In order to continue the miniaturization of circuit elements down to the nanometer scale, perhaps even to the molecular scale, researchers are investigating several alternatives to the conventional circuit elements. Among them, one is to design compounds that can function as logic gates, which are basic building blocks of electronic integrated circuits. The incentive for such effort is that molecules are naturally occurring nanometer-scale structures, and can be synthesized identically, inexpensively, and easily. Examples of molecular logic to date are comprised of compounds that undergo photo-induced reversible structural changes or supramolecular ionic binding upon exposure to external stimuli to elicit responses similar to logic operations. These molecular-scale logic gates may lead to the replacement of their electronic predecessors.
An exemplary compound that may be applied in the molecular electronics is shown in FIG. 1. A molecular triad 100 includes a synthetic porphyrin 110 covalently linked to both a fullerene 120 and a carotenoid polyene 130, for which one may see more detailed discussion in P. A. Liddell, et al. J. Am. Chem. Soc. 1997, 119, 1400-1405. When the porphyrin 110 absorbs light, it donates an electron to the fullerene 120. The carotenoid polyene 130 then transfers an electron to the porphyrin 110 to give a final charge-separated state. This state has a relatively long lifetime, and stores a considerable fraction of the light energy as electrochemical potential energy. This conversion of light energy to electrochemical potential is analogous to the way of which plants carry out solar energy harvesting during photosynthesis. The triad 100 is corresponding to a molecular-scale photovoltaic cell, and may function as a molecular-scale AND logic gate.

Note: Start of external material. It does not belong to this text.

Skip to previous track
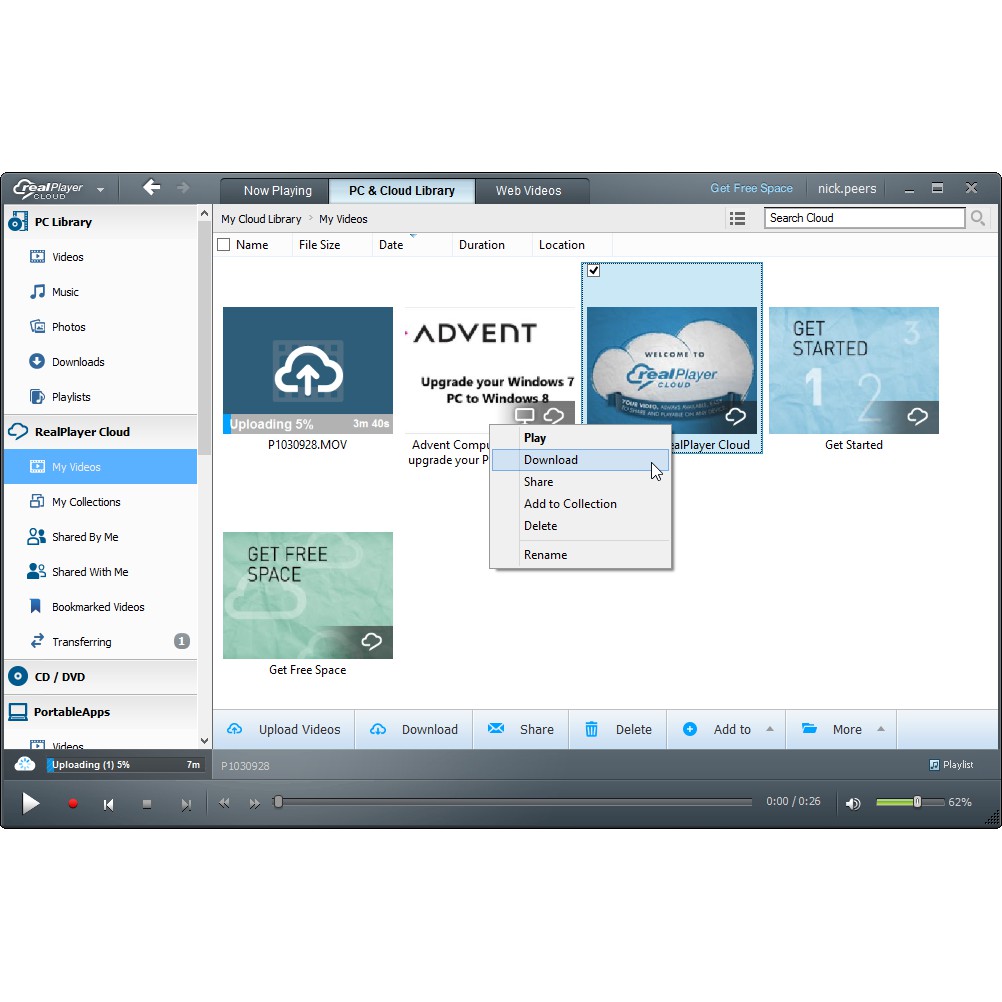 (x=109, y=804)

FIGS. 2 and 3 show molecular implementations of AND and OR logic circuits, respectively. As shown in FIG. 2, molecular AND logic circuit 200 has two input ports 210, input A and input B, which are connected to two polyacetylene resistors 220, respectively. The circuit 200 also has two PNP-type transistors 230. Each transistor 230 is formed with a tetracyanoquinodimethane (hereinafter “TCNQ”) and a tetrathiafulvalene (hereinafter “TTF”). Emeraldine base polyaniline 240 serves as wires to connect these components. The circuit 200 is capable of performing a logic AND function to produce a desired signal through an output port 250, in response to input signals from the two input ports 210, input A and input B.

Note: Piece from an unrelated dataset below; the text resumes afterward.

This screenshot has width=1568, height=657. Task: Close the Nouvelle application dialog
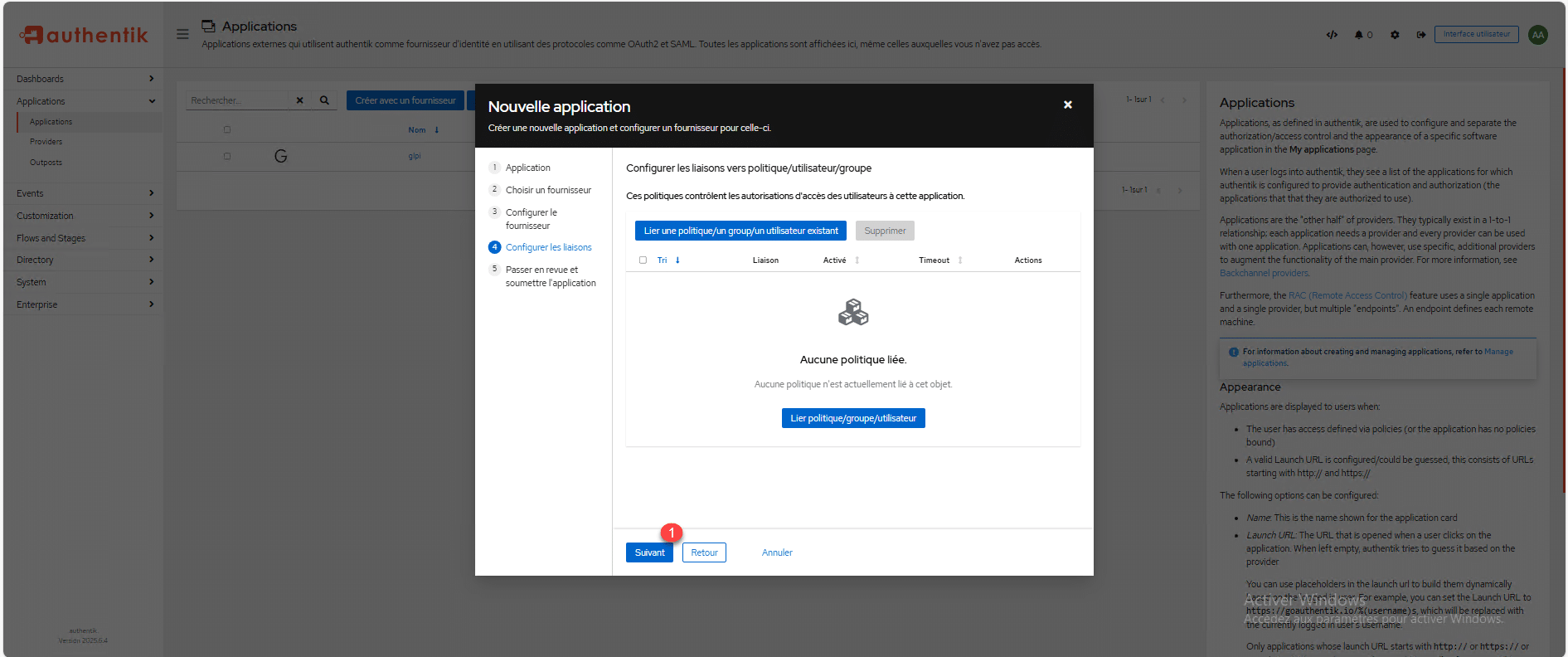1067,105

Now referring to FIG. 3, OR circuit 300 includes rectifier diodes 310 that are formed with TCNQ and TTF, two input ports 305, A and B, which are coupled with the rectifier diodes 310, and an output port 350. Emeraldine base polyaniline 320 serves as wires to connect the diodes 310 to polyacetylene resistors 330, respectively.
In addition, nanotubes have high thermal conductivity and are stable at high temperatures, E. Lerner, The Industrial Physicist, December 1999, 22-25, and capable of carrying higher currents than either copper or superconductors. Nanotubes could become an important component in the molecular electronics. For example, a room-temperature single-electron transistor (SET) within a single carbon nanotube has been reported, H. W. C. Postma, et al., Science, 2001, 293, p. 76, which can be switched between state of “on” and state of “off” with a single electron and works efficiently at room temperature.
However, challenges are to devise molecular structures that act as electrical components, and to combine these molecular structures into a more complex circuit structure needed for digital electronic systems.
Therefore, a heretofore unaddressed need exists in the art to address the aforementioned deficiencies and inadequacies.